#### [Aim of the exercise]
Render as a numbered list the lines of the entries that begin with the one containing "Given: Open the Help menu" and continue through the end of the entries, both ends included and blank lines omitted. Leave out the pictures.

#### [Records for this task]
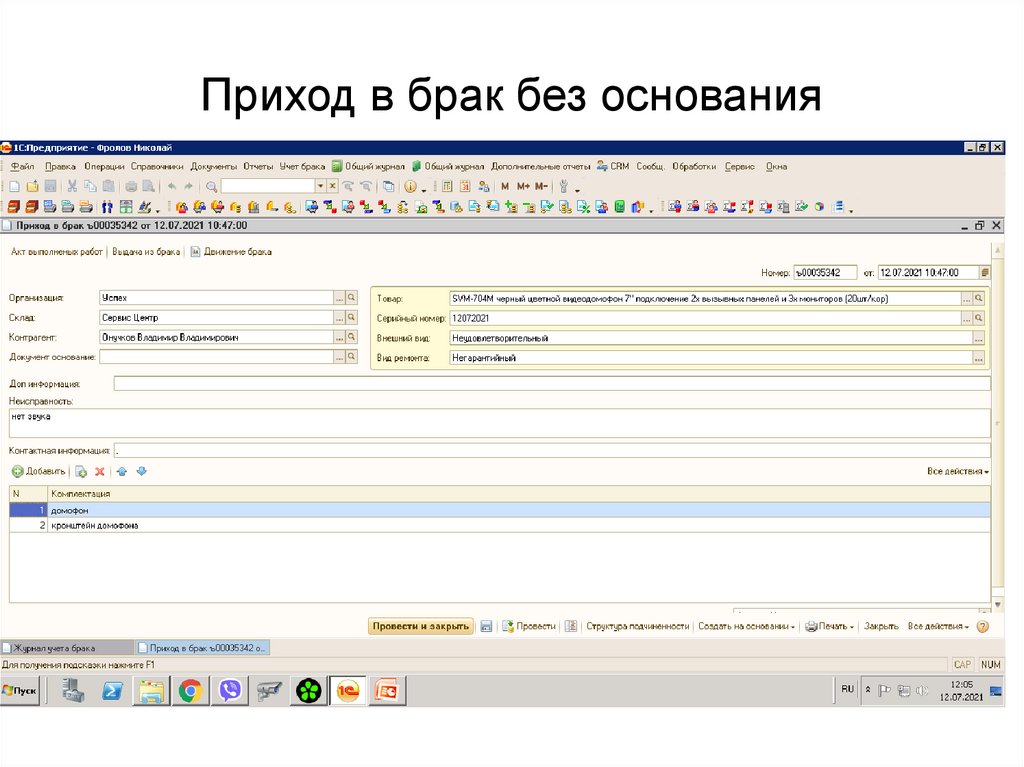
Task: Open the help question mark icon
Action: (x=982, y=626)
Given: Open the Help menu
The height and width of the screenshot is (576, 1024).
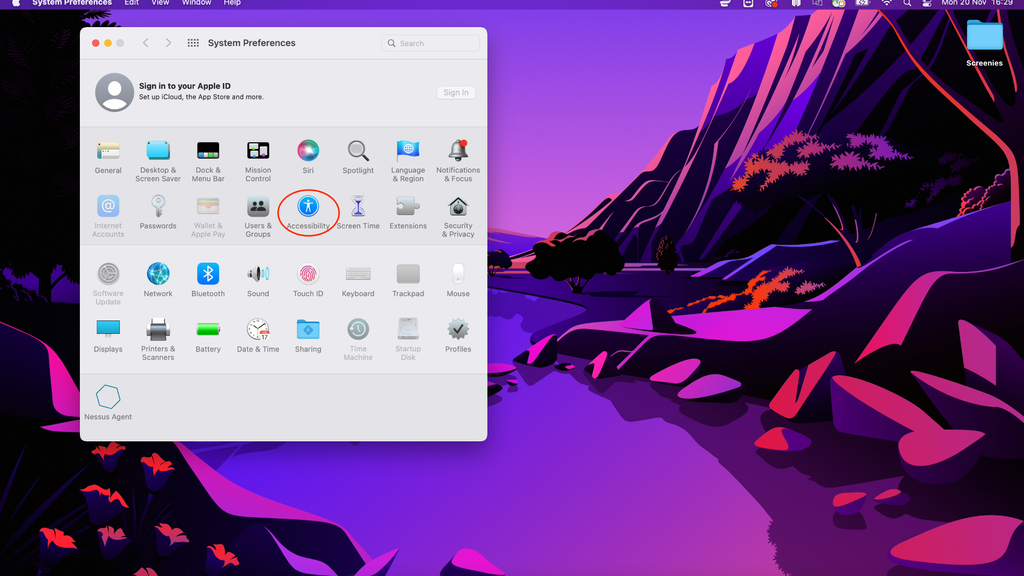Looking at the screenshot, I should 231,4.
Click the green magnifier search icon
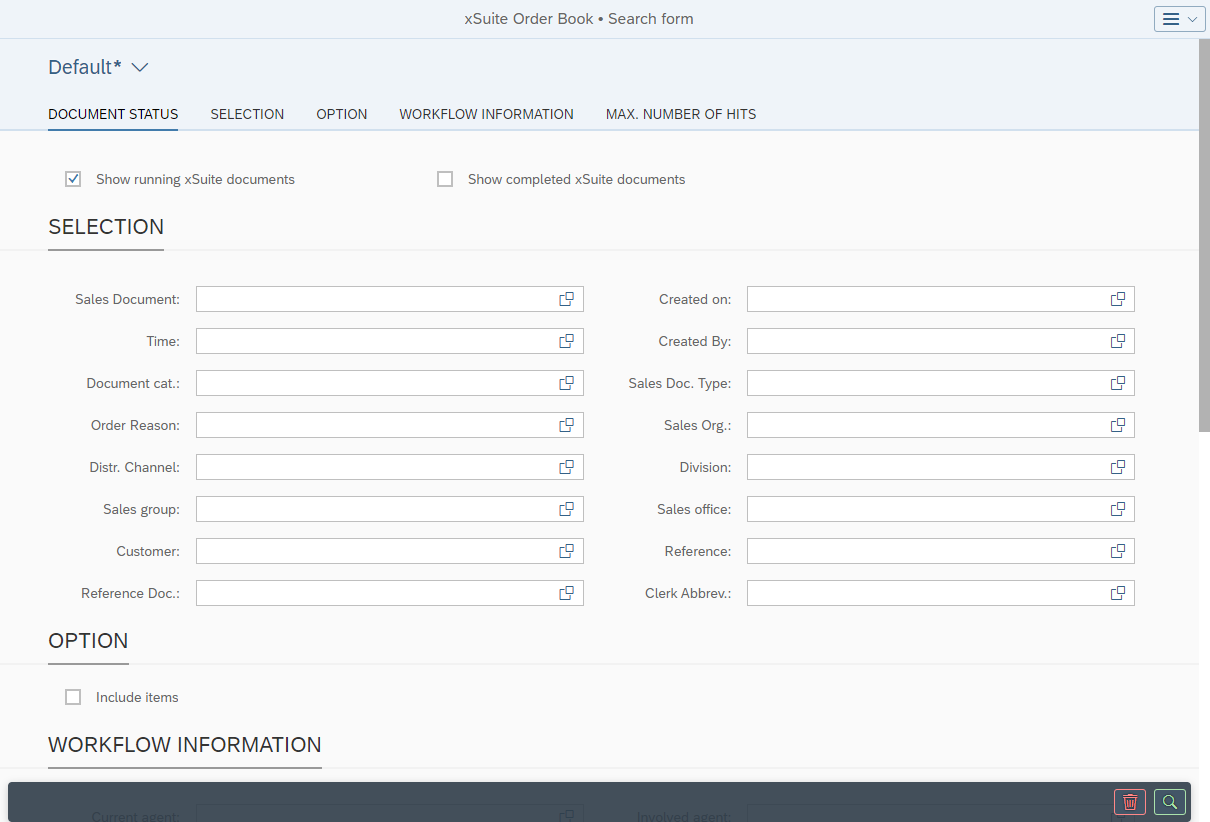 click(1169, 802)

#### [Result of the exercise]
1. Given: Open the Help menu
2. The height and width of the screenshot is (576, 1024).
3. Looking at the screenshot, I should 231,4.
4. Click the green magnifier search icon
5.  click(1169, 802)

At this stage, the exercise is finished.